I was helping with their vacuum stuff till COVID kicked in and spoilt the fun. Also I'm moving to Finland so had to step back a bit. Brimar seem to be doing a good job. Starting with the basics and working up.
@Dan Maloney it is actually very difficult - SAES does much more things than just getters (e.g. memory alloys), the tube market is very small. Most of the market is about small audio tubes - Shuguang is China is the biggest manufacturer I think, they supply also other factories with nickel alloys for cathode tubes in indirectly heated tubes..
The tube industry needs very specific materials and the size of the market (small) doesn't allow for a regular factory to operate - it always a factory that got the machines paid in 50s or people investing their savings and trying to find a business model for their productions (new Western Electric tubes, RCH tubes etc..)
I can see that. I mean, your lathe looks like it's straight out of the 50s itself. Pity there's not more demand for tubes -- such a fascinating technology.
@Lightning Phil very interesting, there are not many updates from Brimar online, great to hear they keep going!
@Dan Maloney 1968 :-) it is a beautiful machine.. It is fascinating technology and something where you can actually see the physics - the ICs and more modern stuff is too abstract for me :-)
@Dalibor Farny - I've been following a guy on YouTube called Usagi Electronics - he does logic circuits with vacuum tubes.

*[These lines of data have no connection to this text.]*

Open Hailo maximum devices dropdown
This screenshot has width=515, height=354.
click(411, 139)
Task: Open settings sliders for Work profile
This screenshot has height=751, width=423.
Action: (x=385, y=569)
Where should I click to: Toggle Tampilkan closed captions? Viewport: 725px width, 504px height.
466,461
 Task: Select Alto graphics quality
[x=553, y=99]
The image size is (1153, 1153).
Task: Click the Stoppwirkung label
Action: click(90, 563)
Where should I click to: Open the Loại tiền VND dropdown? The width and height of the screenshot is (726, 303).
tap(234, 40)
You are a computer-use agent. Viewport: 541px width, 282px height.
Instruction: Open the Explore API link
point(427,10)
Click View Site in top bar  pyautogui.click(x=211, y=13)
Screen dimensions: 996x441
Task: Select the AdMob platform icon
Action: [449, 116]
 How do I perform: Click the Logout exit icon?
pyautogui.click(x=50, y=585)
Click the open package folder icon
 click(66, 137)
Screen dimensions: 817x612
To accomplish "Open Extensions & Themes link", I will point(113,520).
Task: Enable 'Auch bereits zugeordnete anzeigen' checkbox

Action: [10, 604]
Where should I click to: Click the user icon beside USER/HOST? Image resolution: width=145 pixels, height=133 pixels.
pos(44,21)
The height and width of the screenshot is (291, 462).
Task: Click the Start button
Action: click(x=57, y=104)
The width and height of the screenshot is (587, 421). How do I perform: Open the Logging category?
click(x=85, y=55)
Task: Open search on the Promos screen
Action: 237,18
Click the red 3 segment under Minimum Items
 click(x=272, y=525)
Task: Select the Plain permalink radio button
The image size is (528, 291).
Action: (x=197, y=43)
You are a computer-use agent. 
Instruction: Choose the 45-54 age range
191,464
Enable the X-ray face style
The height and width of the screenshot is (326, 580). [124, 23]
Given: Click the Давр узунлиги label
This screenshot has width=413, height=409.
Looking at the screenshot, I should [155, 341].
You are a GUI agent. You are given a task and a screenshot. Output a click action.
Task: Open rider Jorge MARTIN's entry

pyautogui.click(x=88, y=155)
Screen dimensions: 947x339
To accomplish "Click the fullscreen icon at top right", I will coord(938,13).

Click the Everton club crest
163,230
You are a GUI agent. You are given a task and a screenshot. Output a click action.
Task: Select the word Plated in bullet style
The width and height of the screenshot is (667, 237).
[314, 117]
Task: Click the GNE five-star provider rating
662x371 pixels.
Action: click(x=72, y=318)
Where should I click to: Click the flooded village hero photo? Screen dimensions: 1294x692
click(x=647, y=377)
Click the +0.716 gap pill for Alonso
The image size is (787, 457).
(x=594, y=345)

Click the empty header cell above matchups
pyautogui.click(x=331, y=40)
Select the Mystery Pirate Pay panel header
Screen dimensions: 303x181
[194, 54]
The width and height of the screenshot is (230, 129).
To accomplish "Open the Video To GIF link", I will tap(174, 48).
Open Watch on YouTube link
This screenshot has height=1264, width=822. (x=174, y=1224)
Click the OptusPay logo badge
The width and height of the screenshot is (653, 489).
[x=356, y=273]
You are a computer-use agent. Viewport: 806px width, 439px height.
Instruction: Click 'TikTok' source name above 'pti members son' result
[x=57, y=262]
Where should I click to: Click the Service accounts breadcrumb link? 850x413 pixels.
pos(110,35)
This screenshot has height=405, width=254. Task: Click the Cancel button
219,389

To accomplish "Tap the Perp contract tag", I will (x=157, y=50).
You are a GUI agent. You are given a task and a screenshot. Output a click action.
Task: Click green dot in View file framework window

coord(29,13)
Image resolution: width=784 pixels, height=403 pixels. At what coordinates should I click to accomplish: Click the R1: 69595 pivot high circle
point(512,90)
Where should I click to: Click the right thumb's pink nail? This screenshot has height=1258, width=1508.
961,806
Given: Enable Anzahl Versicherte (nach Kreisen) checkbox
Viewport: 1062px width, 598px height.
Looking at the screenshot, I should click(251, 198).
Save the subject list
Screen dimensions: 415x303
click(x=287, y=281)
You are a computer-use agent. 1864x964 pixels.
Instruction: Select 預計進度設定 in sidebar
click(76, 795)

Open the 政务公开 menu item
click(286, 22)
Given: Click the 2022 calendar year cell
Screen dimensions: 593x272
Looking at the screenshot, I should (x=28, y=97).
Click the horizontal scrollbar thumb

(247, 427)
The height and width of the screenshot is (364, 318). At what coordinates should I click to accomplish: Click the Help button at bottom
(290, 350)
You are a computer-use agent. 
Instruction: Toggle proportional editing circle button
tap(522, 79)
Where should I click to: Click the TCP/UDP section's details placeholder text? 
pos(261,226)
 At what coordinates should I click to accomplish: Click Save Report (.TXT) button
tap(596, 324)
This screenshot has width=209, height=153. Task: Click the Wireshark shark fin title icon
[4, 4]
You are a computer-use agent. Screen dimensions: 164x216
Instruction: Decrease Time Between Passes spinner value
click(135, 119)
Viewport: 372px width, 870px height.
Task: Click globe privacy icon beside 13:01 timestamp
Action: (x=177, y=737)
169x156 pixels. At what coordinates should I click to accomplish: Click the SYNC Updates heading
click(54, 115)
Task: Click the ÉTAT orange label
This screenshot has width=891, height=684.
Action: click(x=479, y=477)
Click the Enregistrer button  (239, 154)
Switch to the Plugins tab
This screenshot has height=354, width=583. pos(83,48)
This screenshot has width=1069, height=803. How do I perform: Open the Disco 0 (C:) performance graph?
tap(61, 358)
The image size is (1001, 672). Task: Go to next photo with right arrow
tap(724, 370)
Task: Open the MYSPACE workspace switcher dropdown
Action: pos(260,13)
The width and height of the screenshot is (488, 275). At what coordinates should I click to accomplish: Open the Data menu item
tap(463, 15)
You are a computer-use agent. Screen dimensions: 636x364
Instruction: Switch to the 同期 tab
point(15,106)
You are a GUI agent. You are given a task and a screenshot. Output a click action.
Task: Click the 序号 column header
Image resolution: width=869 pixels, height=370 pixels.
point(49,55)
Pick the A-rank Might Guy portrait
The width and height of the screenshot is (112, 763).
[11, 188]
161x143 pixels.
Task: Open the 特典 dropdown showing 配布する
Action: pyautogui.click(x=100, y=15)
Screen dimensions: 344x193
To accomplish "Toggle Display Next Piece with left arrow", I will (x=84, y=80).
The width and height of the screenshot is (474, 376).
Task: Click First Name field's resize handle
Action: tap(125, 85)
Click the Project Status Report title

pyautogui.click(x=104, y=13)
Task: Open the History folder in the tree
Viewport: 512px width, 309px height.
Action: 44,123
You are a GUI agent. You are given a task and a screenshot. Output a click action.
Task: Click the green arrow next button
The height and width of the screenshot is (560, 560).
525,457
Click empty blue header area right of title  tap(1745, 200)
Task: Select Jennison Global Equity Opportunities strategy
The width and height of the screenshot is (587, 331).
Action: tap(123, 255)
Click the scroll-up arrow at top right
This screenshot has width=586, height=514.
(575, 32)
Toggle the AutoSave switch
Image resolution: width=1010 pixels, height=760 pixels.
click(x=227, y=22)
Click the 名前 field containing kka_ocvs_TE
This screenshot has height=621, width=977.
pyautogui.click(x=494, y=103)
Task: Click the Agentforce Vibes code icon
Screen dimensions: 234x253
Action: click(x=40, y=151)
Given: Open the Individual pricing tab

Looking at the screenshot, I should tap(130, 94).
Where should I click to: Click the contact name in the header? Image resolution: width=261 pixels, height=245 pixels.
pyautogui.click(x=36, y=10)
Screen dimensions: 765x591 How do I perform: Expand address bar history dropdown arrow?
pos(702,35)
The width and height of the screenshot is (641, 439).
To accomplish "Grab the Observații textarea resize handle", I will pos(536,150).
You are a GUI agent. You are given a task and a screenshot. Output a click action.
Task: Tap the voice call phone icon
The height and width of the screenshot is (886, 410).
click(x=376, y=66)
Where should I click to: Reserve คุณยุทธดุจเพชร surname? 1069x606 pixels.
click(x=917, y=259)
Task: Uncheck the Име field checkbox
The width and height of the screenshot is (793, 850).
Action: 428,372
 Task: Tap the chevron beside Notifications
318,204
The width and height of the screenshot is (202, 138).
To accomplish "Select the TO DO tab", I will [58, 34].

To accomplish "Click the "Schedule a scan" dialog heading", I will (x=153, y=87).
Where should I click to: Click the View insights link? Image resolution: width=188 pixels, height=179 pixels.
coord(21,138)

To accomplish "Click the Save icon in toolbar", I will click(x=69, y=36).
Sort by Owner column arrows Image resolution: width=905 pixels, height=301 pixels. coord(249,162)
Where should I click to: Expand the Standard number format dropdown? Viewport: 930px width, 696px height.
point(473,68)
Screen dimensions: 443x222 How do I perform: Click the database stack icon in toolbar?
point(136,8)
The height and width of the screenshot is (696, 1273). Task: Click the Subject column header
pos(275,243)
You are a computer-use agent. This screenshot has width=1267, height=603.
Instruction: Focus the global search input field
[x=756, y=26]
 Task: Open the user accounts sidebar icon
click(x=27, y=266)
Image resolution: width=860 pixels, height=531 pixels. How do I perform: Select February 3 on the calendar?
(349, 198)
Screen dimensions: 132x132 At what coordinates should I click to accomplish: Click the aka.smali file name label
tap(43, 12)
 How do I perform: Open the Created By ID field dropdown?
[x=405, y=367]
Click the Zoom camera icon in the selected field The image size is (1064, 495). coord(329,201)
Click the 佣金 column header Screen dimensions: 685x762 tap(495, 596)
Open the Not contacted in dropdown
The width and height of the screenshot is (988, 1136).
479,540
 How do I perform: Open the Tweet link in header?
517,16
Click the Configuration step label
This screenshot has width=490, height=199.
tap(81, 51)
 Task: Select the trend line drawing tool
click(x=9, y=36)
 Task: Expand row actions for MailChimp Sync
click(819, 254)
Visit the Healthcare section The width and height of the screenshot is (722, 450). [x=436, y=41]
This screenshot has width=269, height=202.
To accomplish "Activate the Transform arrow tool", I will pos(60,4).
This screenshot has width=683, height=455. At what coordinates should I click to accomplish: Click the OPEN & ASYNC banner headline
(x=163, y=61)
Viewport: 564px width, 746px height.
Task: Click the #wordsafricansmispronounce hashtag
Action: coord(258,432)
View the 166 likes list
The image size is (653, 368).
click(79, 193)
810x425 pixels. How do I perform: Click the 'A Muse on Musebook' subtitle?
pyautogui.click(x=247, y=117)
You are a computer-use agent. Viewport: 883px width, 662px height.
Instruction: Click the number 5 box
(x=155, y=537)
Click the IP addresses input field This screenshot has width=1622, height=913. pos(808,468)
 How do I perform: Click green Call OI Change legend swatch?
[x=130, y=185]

Really interesting stuff. Might invite him on for a Hack Chat.
@Dalibor Farny If you're interested in discussing differentially pumped temporary stem seals for degassing tubes I'm happy to do so off line. The but shell version is - to evacuate a vacuum tube with an attached capillary tube - use 2 seals, so the high vacuum seal is only holding high vacuum to low vacuum rather than atmosphere.
@Dan Maloney look at Sam Zeloof - that guy makes his own integrated circuits, whole another level of DIY :-D
nut not but
Next year, once H-tube is developed and in production, I want to start on "F" tube - that lower cost tube with flat base. It will need a total reorganization on our side, but I hope we will be able to get our price lower. If we bacnrupt while trying the "F" model, I will continue alone and want to do crazy stuff like a clocks without ICs etc..
just completely 60s technology, as authentic as possible.. Logical circuits with vacuum tubes sonds like something I could learn :-)
Will follow that for sure!
Mechanically controlled Nixie tubes?
So the Project H tube is going to be a product? I thought it was just a build for a special client.
That usagi electronics channel is amazing, I will go through the videos. Looking at how grey the guy became at his age, I expect the stuff he is doing is pretty challenging! :-)
I straight-up love his hairstyle!
@Dan Maloney yes, it must be a product - otherwise it would be a pure loss from the financial point of view. My goal is to get to $400 price for customer - so fingers crossed :-)
Thanks for the link Dan, didn't know about him!
Holy smokes, just looked at the clock and we've burned through our hour! That was really fast -- too fast, in fact. But, we have to let Dalibor get back to work if he has to. I just want to say a huge thanks to him for spending his time with us today, and to everyone for the great chat.
Thanks Dalibor - very interesting chat.
All super interesting, thanks Dalibor, keep up the great work.
it is 9 pm here already the work was already done today :-)
thank you guys, it is very much motivating to see people interested in what I do. I would give million times without having the community and wonderful customers around. I was great evening (for me!).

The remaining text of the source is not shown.